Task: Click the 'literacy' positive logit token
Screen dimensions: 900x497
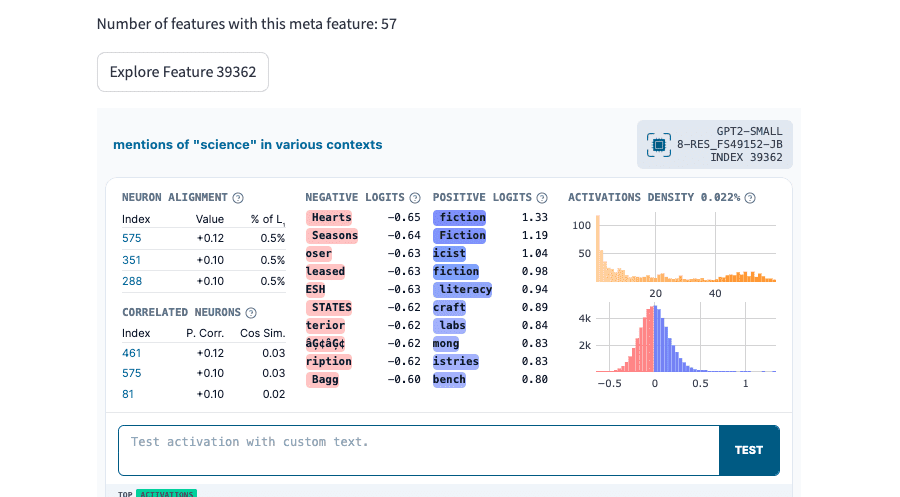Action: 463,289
_ _ _ _ _
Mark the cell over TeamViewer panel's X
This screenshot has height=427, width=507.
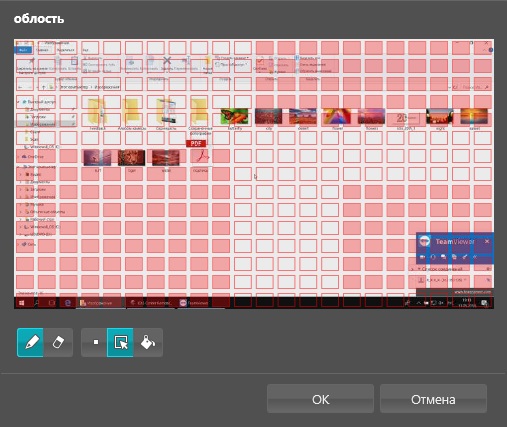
_ _ _ _ _
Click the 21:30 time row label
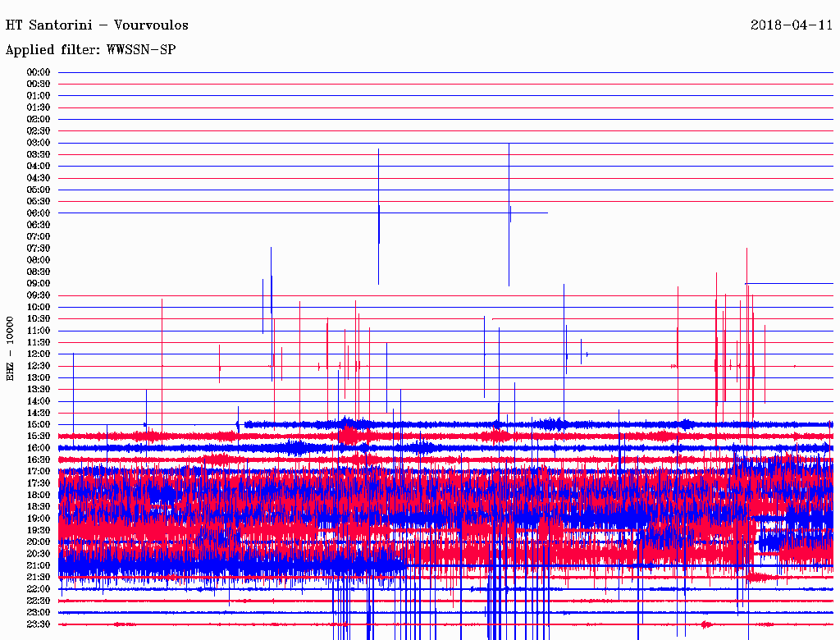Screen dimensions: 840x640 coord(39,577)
_ _ _ _ _
Exercise: Only one part of the material above is to be transcribed, namely the lines starting with the line that has "Mark the cell over TeamViewer panel's X" and going on through the line that has "This screenshot has height=427, width=507.", exactly as they stand.

Solution for this exercise:
Mark the cell over TeamViewer panel's X
This screenshot has height=427, width=507.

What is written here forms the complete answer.